▶ _CHALLENGE_: Reproduce the following lines word for word, leaving out the pictures.

▶ _DATA PROVIDED_:
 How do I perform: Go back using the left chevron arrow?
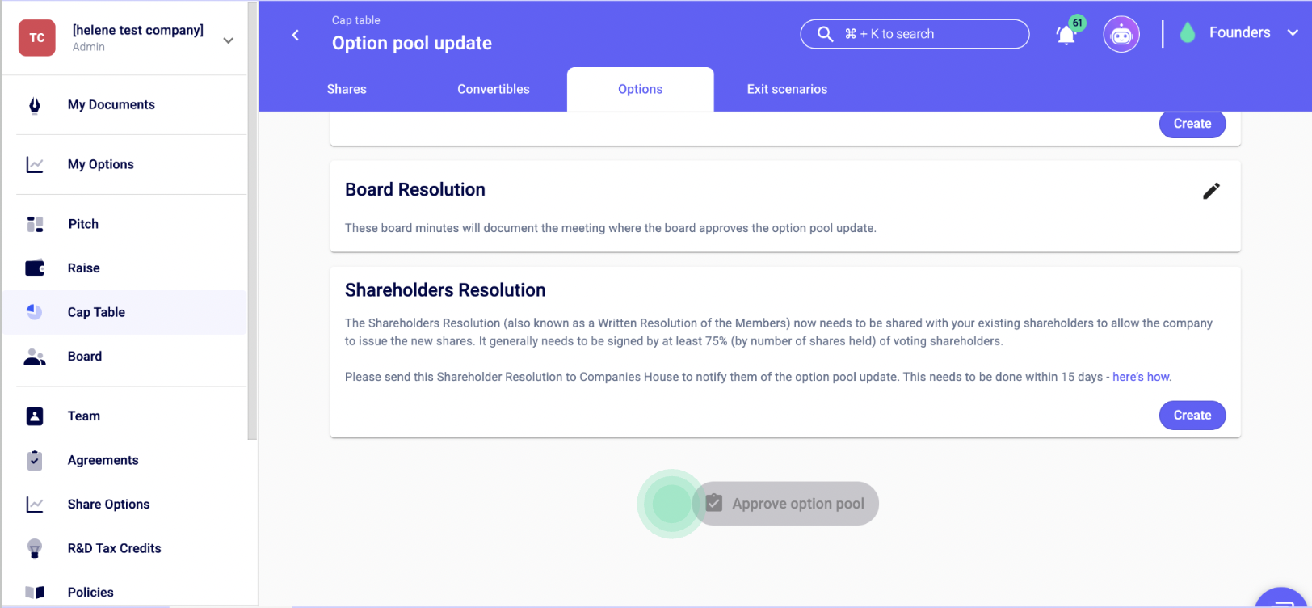coord(296,35)
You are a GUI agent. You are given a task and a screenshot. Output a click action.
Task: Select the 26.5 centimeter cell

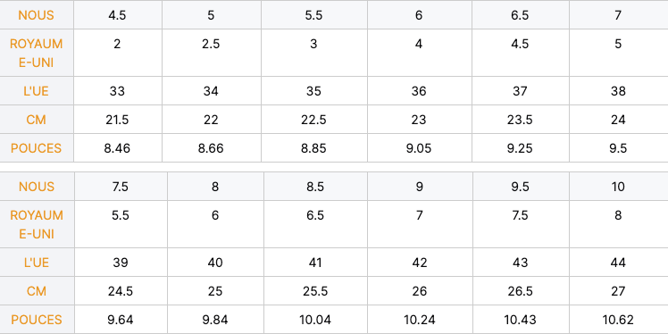[x=520, y=291]
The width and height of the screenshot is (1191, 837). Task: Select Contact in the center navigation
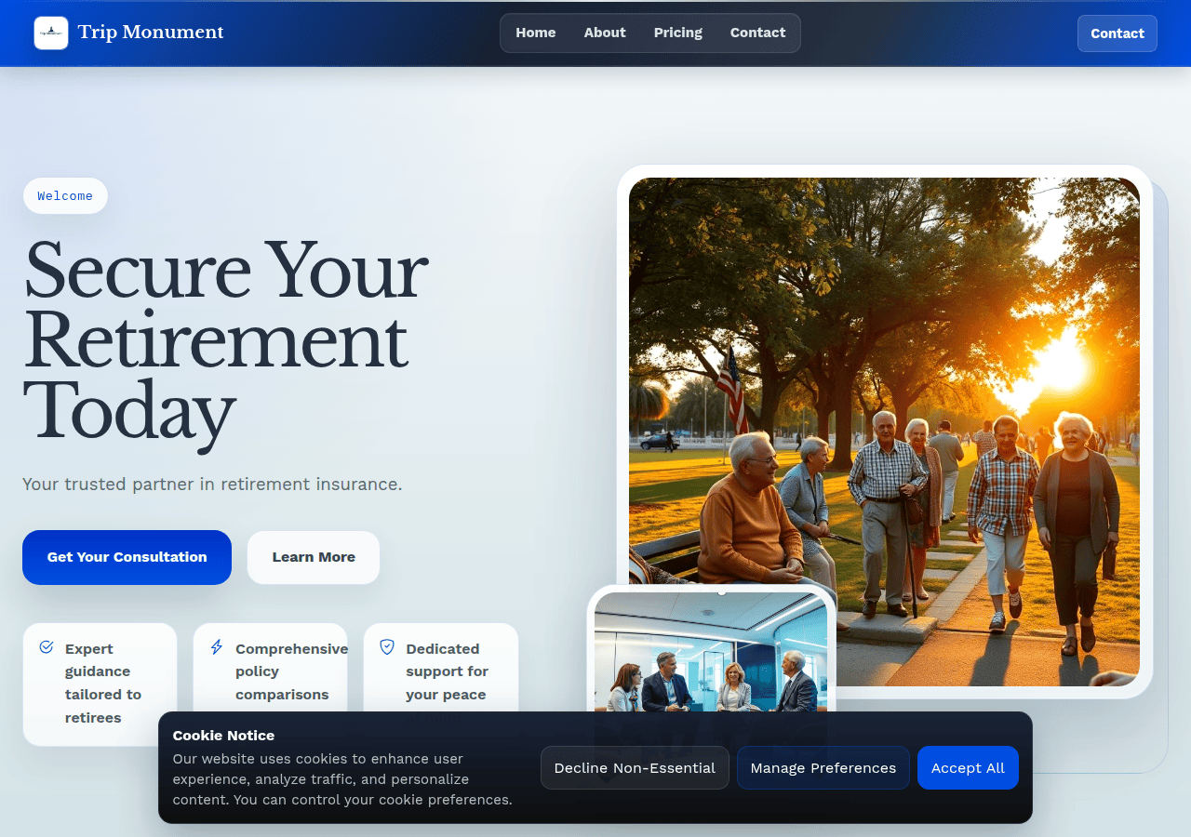pyautogui.click(x=757, y=33)
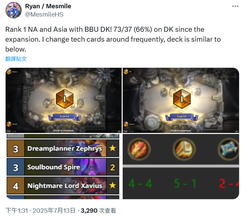Screen dimensions: 246x216
Task: Click the Legend 1 hexagon badge, right image
Action: tap(182, 99)
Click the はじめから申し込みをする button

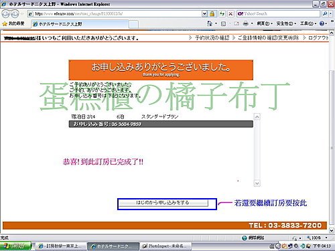click(x=163, y=203)
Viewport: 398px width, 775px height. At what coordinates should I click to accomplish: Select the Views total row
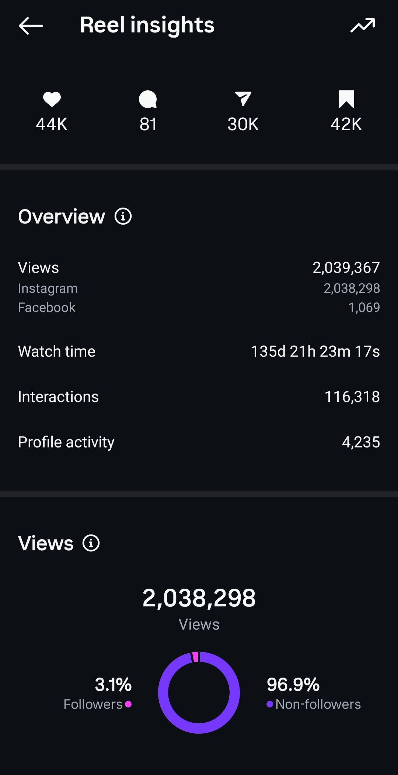[x=199, y=267]
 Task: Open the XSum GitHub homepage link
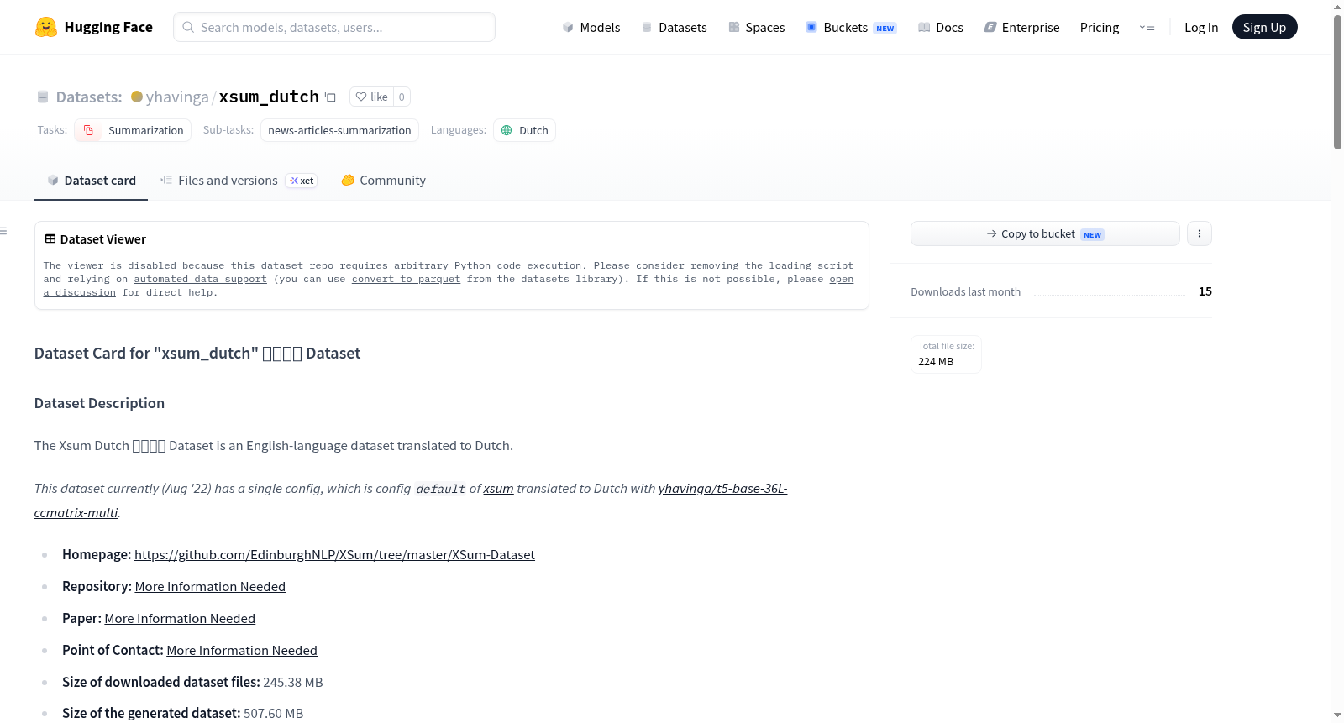tap(334, 555)
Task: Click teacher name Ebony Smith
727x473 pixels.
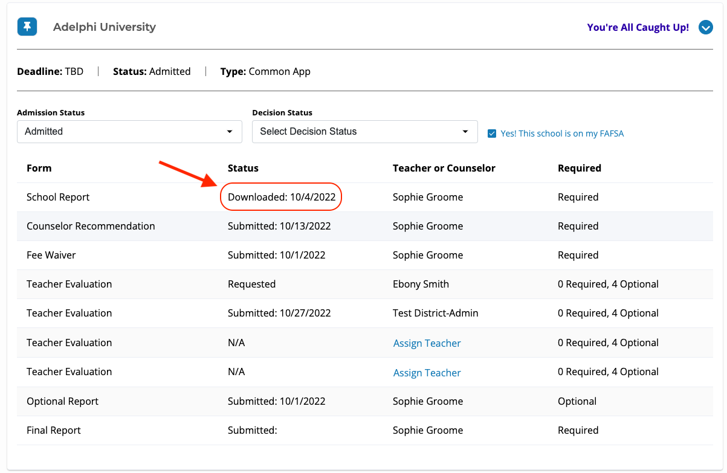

▶ _RESULT OF THIS TASK_:
 How do I perform: Go back using the left chevron arrow?
coord(296,35)
You are a GUI agent. You are given a task and a screenshot. Output a click action.
Task: Select the 26.5 centimeter cell

[x=520, y=291]
The width and height of the screenshot is (1191, 837). Task: Select Contact in the center navigation
pyautogui.click(x=757, y=33)
Screen dimensions: 246x216
Task: Click the Legend 1 hexagon badge, right image
Action: tap(182, 99)
Click the はじめから申し込みをする button

click(x=163, y=203)
Viewport: 398px width, 775px height. At what coordinates should I click to accomplish: Select the Views total row
[x=199, y=267]
 Task: Open the XSum GitHub homepage link
tap(334, 555)
Task: Click teacher name Ebony Smith
727x473 pixels.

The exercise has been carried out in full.